Unnoticed in the economic gloom accompanying the rising unemployment figures, last week saw the publication of the statistics of employment tribunal claims for 2007-2008. The figures are quite startling and show the increasingly worrying grip of the compensation culture in our workplaces.
The number of claims accepted by the tribunal system rose by over 40% on the previous year, to reach a total of 189,300. Many of those claiming redress cited more than one “jurisdiction” – the term for one of the 80 or more offences which tribunals can hear. For instance, an individual might claim racial and sexual discrimination and unfair dismissal – three separate jurisdictions. Last year the total number of separate alleged offences was 296,963.
The big expansion last year was in two areas – equal pay claims were up 18,000 to 62,706 (mainly in the public sector, where the requirement for pay audits and subsequent job evaluation has created costly and seemingly endless hassle), while Working Time Directive claims went up by 34,000 to 55,700. This year the Tribunals Service can expect to be even busier, as unfair dismissal claims always rise in recessions.

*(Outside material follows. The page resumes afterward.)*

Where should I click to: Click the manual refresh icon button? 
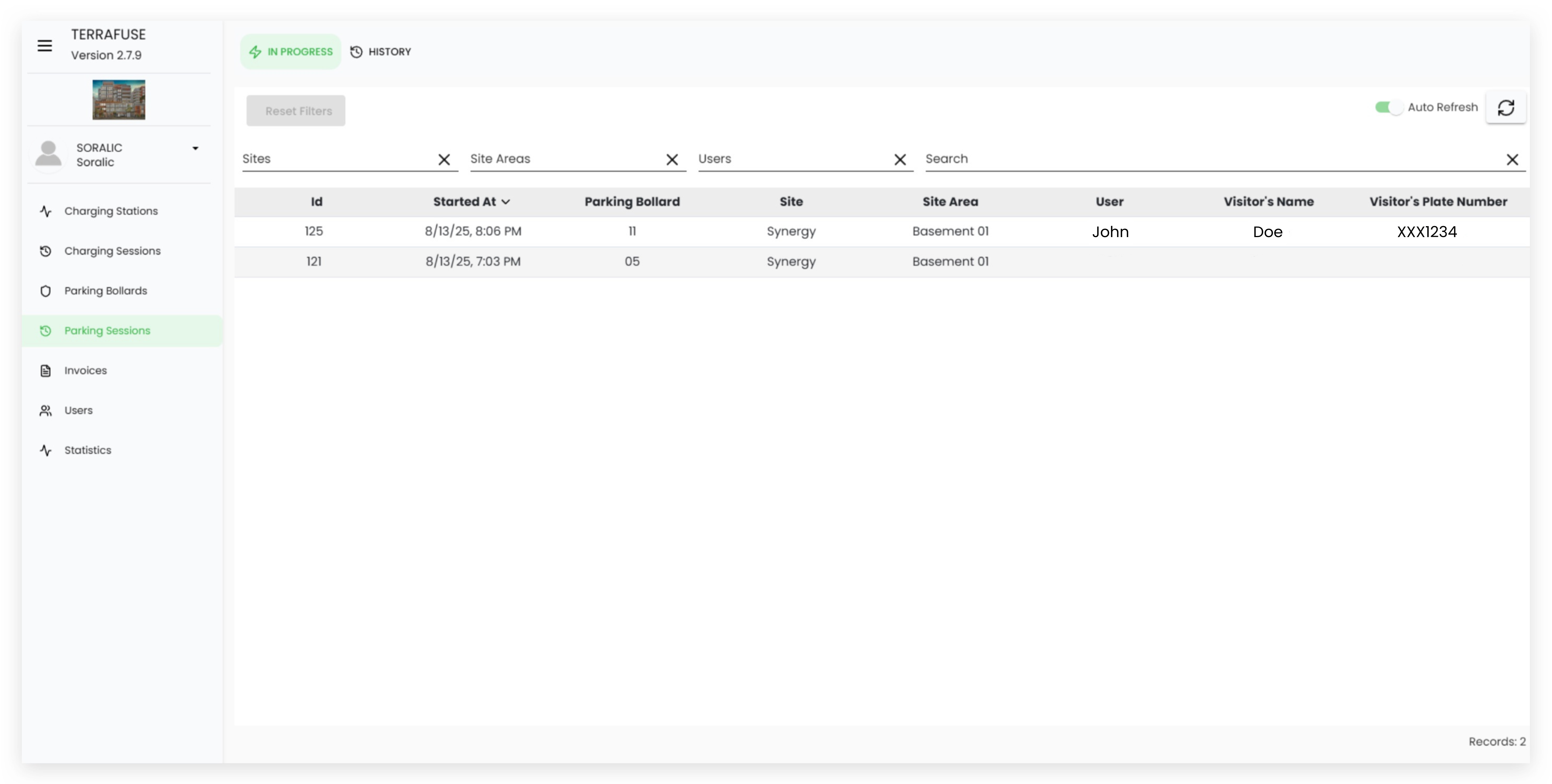1506,108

The expansion of cases reflects the increasingly complicated arena of employment relations in the UK, where new regulation seems incessant, often in a format which invites litigation – for example, rights to “request” extended parental leave or continuation of work after age 65, when refusals of these requests can be, and frequently are, challenged at tribunals. Loose drafting also leads to jurisdictions being extended beyond what Parliament intended or understood. For example, a large number of disability discrimination cases now invoke stress, which the House of Commons was told the legislation did not cover. And recently the Employment Equality (Religion and Belief) regulations – passed largely to reassure Muslims that their sensibilities would be recognised – have been interpreted to apply to a man who claims his strong “philosophical belief” in climate change led to his dismissal.
Another factor is the increasing involvement of unions and, especially, lawyers in promoting claims. When tribunals were first given the power to hear individual claims in the mid-1960s, it was emphasised that they were to be informal institutions, free of management/labour set pieces and, above all, free of lawyers. In fact the number of cases in which unions represented claimants has risen from 6,676 in 2005-6 to 29,136 last year as unions try to develop what are in effect class actions to pursue collective goals. In the same two years, lawyer representation rose from 67,442 to 117,565. Some lawyers are operating on a “no win, no fee” basis which can give them a large slice of any compensation won.
In 2002 the government introduced procedural changes which were intended to reduce the number of tribunal cases and encourage solutions within the workplace. These have manifestly failed as more and more employees take their cases into the tribunal system rather than seek internal solutions to their concerns.
There is clearly a need for more fundamental reform of employment law and the nature of the employment contract. In a recession when we need employers to be creating new jobs, we should be seeking ways to make this an attractive proposition. We need yet more tribunal cases like a hole in the head.